By Ken Craycraft, Catholic Herald.
In my February column for the magazine – written prior to the inauguration of President Trump and Vice President Vance – I wondered if the political and cultural tide may be turning in the United States. I offered a tentative “maybe”, based upon an analysis of voter responses to big-ticket issues in the campaign, such as abortion and transgender ideology. As I write these words a few frenetic weeks into the new administration, I have modified my answer to a resounding, “yes”. A seismic shift in political and legal institutions is occurring that may have enduring cultural effects.
Political theorists debate whether culture is downstream from politics, or vice versa. Do shifts in cultural moods and sentiments lead to instantiation in law and politics? Or do political and legal institutions produce inevitable alterations in cultural temperaments and attitudes? While there are elements of reciprocity in the relationships of culture and politics, I don’t have any doubt that cultural dispositions follow political and legal institutions. Culture is downstream from politics. The extent it sometimes appears otherwise is the measure of a coalescence of resistance to the legally instantiated cultural status quo.
When the resistance seizes control of political and legal institutions, the cultural shift will follow. This is what the first month of the second Trump administration represented. Through a series of executive orders (EOs), the president began to establish a legal and regulatory regime that represents resistance and portends a cultural shift. Two policy areas (of several) illustrate this change of direction: the death of diversity, equality and inclusion frameworks (DEI) and the evisceration of the transgender cult.

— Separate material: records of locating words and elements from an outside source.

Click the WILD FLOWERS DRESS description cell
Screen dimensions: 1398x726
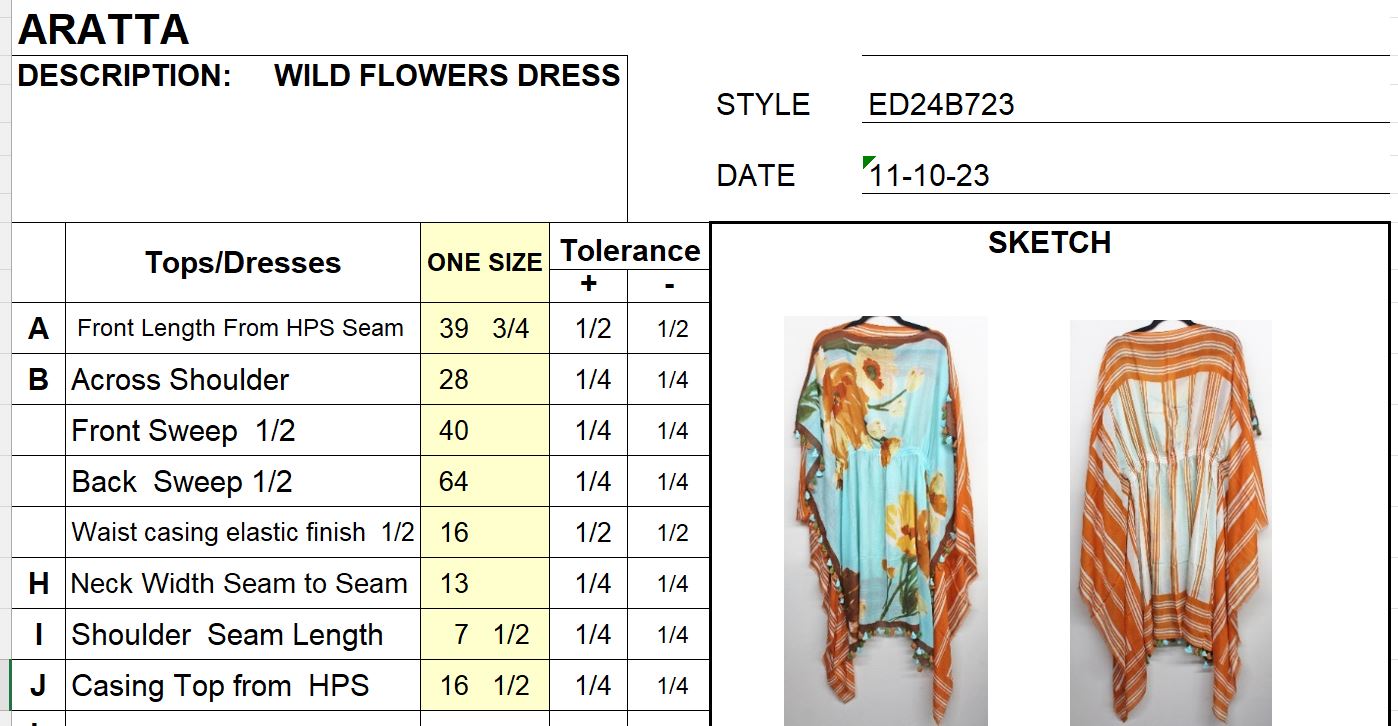[447, 76]
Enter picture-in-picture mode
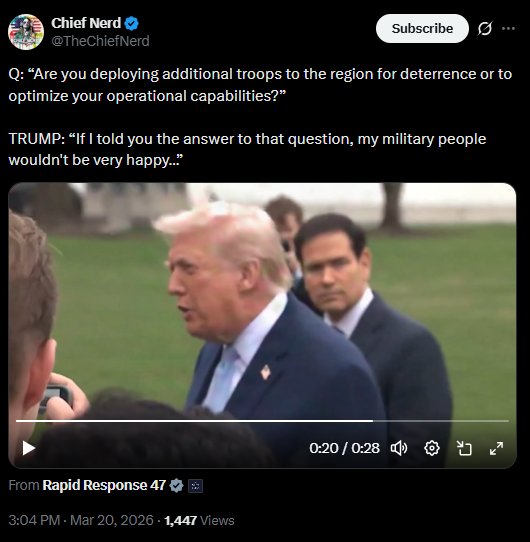Image resolution: width=530 pixels, height=542 pixels. (x=464, y=448)

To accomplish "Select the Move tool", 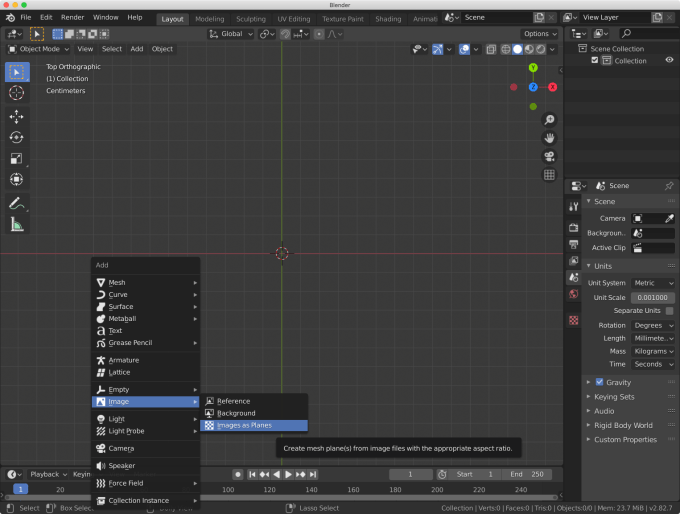I will tap(17, 116).
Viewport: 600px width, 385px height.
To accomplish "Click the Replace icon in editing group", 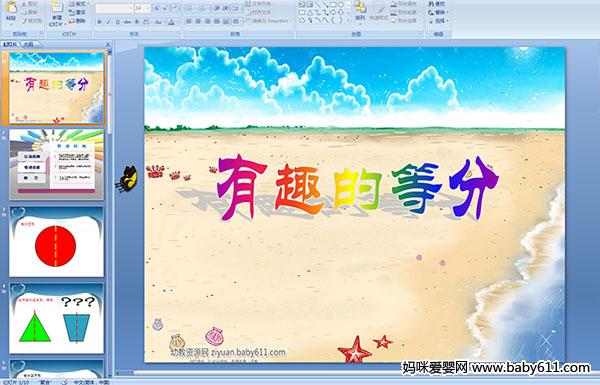I will 437,13.
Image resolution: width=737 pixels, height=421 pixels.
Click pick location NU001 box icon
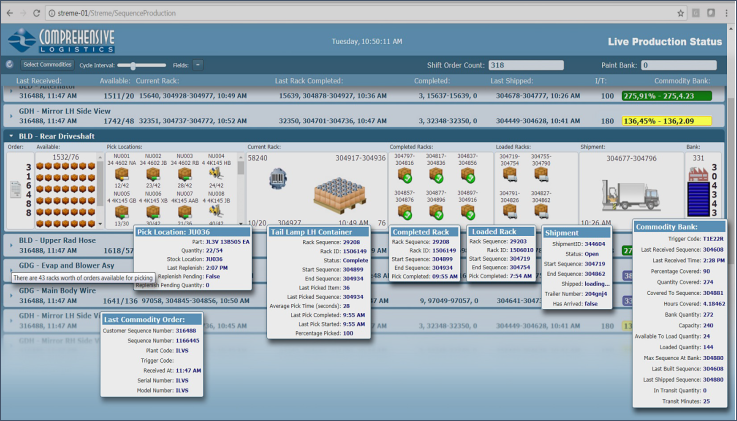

On his second day in office, President Trump signed an EO entitled “Ending Illegal Discrimination and Restoring Merit-Based Opportunity.” It might rightly be called “destroying the DEI golden calf”. So-called DEI measures have permeated every aspect of American life: political institutions; corporate governance; employment hiring, promotion and retention; the armed services; all levels of education, both public and private. The priority of demographic “identities” over competence and qualification has had a corrosive effect on both institutions and the civic atmosphere in the US.